Thank you for your answer. I need in the beginning of the process all voltage I can get because the destilled water is high isolator. So if this diode can operate on 50 volts maximum can you tell me what maximum output voltage i can get, will it work?
 

the current diode is nothing but a JFET with its gate shorted to the source... so Vds depends on the current that you use... i think the drop across this diode would be that pretty low... what is the voltage level that you would be needing... if you can specify that maybe i would be able to find a solution....
 
I need that voltage in the beginning of the process be about 30 volts.
 

then using a current limiting diode is not that big a problem... the drop across the JFET that is Vds would be very less and i dont think it would exceed 20 volts i.e.that 50-30 you need.... so you better google and find the current diode for the current that you need...
 
Anand helped me with his answers but diode that he mentioned are very hard to get ( there is no distributors of that kind electronic part in my region) . You can find almoust anything but current regulation diodes are not available!? Can anyone make other way to solution of my problem?
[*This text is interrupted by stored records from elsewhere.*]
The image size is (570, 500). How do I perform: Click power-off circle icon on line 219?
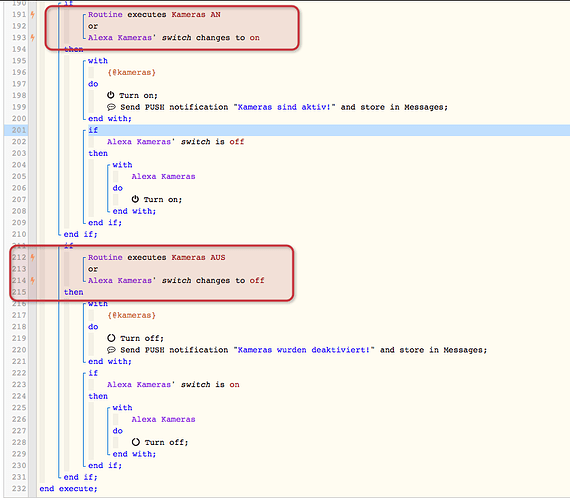tap(111, 338)
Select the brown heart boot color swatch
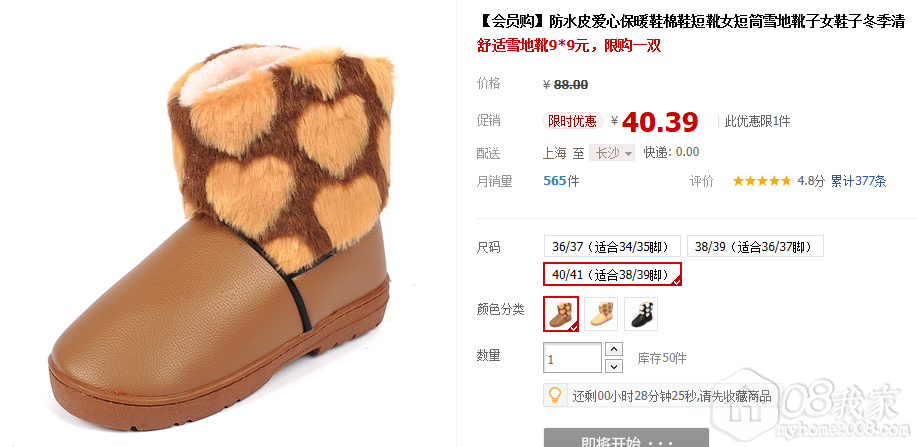 click(561, 314)
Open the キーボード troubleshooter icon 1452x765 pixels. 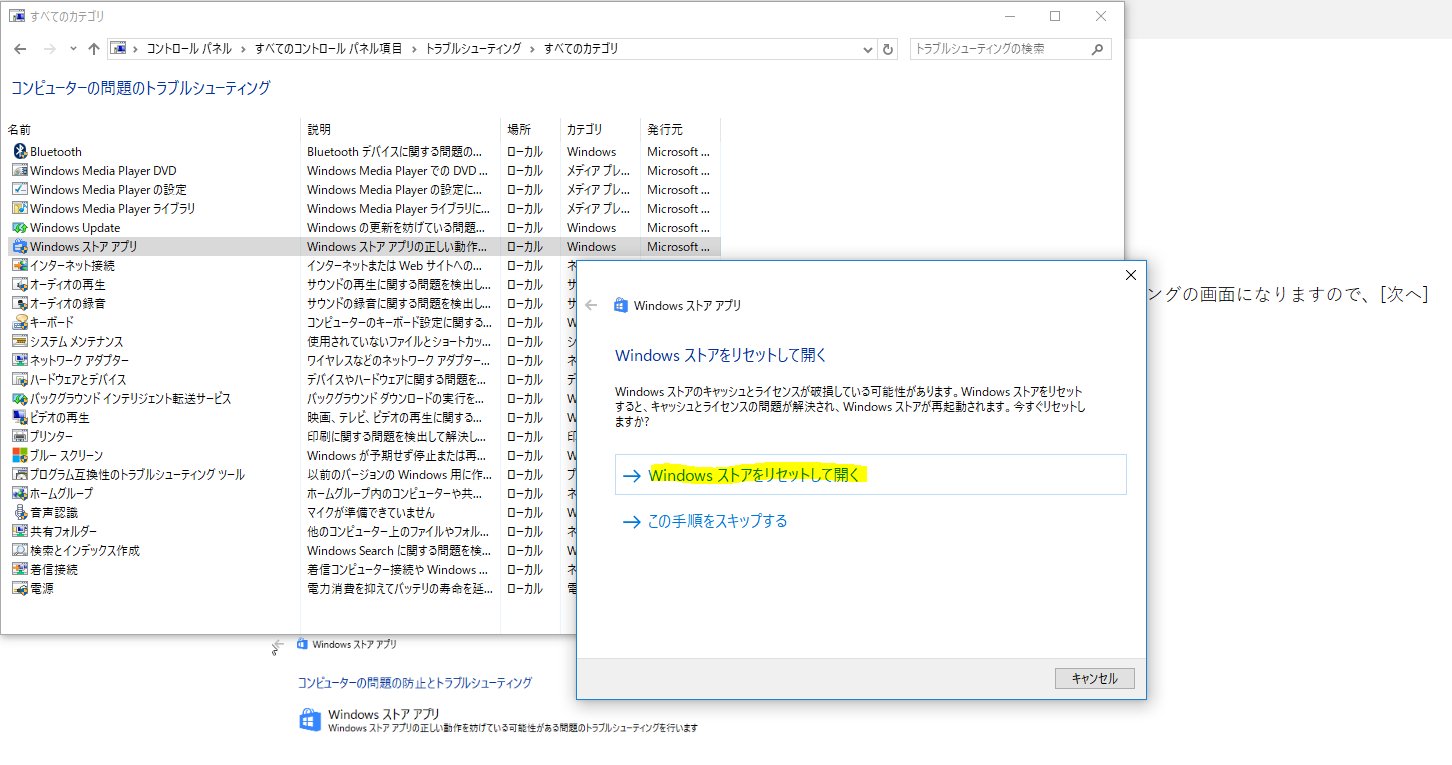22,322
I am not that good in electronics so best way to help me is posting electronic sheme of solution, and I will be able by that make a board, but if you tell my solition by the "words" I probablly would not understand.
 

well view this link....


this posting has some discussion of constant current source using commonly used ICs.... which would be easily available...
 
If you do not need high precision current source you may use this circuit.
 
Thank you for your help.

The current must be constantly less than a 0.1-0.15 mA per square cm of anode. So because of that I calculated that current in the water must be max 1 mA.
 

hi, please what exactly are you doing here?

What solution do you place the electrodes and what exact electrodes are you using?
 
I am trying to make collodial silver, so electrodes are pure silver. Collodial silver particles must be nano size . Nano size will be if the current is under 0.1-0.15 mA per square cm of anode.
 

OK you are making collodial silver with electrodes been pure silver. So how do you plan to achieve Collodial silver particles of nano size
 
As I say before if the current in water is smaller than 0.1-0.15 mA per square cm of anode particles of silver dropped in the water will be nano size. Because destilled water has great electric resistance, voltage in the beggining of the process must be as higher as you can get.
 

changing the distilled water at intervals will maintain the water high resistance.

If you are ok with this approach then, calculating the ratio at which water losses its resistance to intervals of changing the water would help in a new design.
 
yes i know you want distilled water, but you said you want to keep the high resistance of the distilled water.

Am i right ?

so if i am then my earlier post is the way out, which is developing a system that can automatically pump in new distilled water to replace the one whose resistance is dropping.

if i am wrong, tell me exactly what you want i,am sure there is a way out.

cheers
 
No I don´t want to keep resistance of destilled water. What I need is that when resistance of water is dropping because of silver particles is "ripping" from anode in to a water than voltage must start dropping, not current! Process if finished when voltage is to low and at that point silver from anode can´t be dropped into wather any more. Thats all!
 

Borber said:
If you do not need high precision current source you may use this circuit.

What happening with voltage in this circuit afther that R1 resistor? Will I have big dropping of voltage before it came to the electrode? Because R1 resistor is about few kohms and input voltage is max 30 V (jfet can handle) does it mean that voltage on the electrode will be in mVolts? If it is the thrue that this circuit can´t help me,because I need in the beggining of the proces that voltage od electrodes be about 30V.